Provided data:
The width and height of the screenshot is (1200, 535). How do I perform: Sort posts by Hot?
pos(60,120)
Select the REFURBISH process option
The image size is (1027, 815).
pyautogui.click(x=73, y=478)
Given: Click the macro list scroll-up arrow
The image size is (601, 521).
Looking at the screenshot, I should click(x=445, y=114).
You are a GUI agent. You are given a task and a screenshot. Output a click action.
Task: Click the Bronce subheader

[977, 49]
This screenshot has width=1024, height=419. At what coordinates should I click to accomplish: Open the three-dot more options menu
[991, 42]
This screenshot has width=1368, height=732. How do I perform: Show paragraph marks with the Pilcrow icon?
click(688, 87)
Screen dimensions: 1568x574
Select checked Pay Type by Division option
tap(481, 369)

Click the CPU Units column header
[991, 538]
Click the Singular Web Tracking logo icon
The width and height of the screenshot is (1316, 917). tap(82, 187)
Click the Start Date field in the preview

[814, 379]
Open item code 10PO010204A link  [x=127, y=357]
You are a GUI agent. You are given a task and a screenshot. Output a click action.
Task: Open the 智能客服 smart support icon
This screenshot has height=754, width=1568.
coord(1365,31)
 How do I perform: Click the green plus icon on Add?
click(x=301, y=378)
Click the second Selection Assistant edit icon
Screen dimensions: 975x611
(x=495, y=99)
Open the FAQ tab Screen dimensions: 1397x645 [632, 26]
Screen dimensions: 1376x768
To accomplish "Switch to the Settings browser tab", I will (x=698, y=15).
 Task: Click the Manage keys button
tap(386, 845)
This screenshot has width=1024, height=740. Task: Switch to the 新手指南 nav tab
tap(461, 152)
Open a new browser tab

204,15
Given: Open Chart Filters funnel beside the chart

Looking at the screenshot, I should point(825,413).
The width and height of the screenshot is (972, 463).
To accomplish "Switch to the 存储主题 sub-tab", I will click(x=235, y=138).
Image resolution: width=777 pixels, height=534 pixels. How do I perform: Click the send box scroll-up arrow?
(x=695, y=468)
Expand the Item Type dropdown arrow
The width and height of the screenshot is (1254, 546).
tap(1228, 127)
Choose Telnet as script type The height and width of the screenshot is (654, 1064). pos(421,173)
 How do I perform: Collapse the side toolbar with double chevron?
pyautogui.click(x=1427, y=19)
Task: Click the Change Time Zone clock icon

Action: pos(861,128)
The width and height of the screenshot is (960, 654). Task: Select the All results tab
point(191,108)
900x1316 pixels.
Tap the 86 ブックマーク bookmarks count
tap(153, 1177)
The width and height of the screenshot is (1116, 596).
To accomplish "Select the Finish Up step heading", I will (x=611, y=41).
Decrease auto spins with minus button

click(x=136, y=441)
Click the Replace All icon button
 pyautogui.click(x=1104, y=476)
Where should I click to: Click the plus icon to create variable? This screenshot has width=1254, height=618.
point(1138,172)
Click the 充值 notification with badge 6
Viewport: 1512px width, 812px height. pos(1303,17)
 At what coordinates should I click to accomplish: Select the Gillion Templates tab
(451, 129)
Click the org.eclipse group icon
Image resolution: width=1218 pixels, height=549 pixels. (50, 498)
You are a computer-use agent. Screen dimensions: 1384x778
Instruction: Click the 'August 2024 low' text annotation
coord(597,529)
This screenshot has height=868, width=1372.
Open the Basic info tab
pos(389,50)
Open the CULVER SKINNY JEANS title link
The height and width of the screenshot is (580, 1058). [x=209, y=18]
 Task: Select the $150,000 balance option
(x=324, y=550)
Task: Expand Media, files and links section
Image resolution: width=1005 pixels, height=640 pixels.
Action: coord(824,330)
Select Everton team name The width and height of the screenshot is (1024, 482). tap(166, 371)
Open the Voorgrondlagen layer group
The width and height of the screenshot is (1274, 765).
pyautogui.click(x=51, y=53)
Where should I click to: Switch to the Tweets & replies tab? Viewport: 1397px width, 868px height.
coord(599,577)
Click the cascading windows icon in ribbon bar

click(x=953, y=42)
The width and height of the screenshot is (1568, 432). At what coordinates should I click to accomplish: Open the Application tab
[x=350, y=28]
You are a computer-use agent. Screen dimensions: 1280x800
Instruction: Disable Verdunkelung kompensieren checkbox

Exercise details:
Tell me how many lines of the records include the word "will", replying with the number alone.

Solution for this problem:
3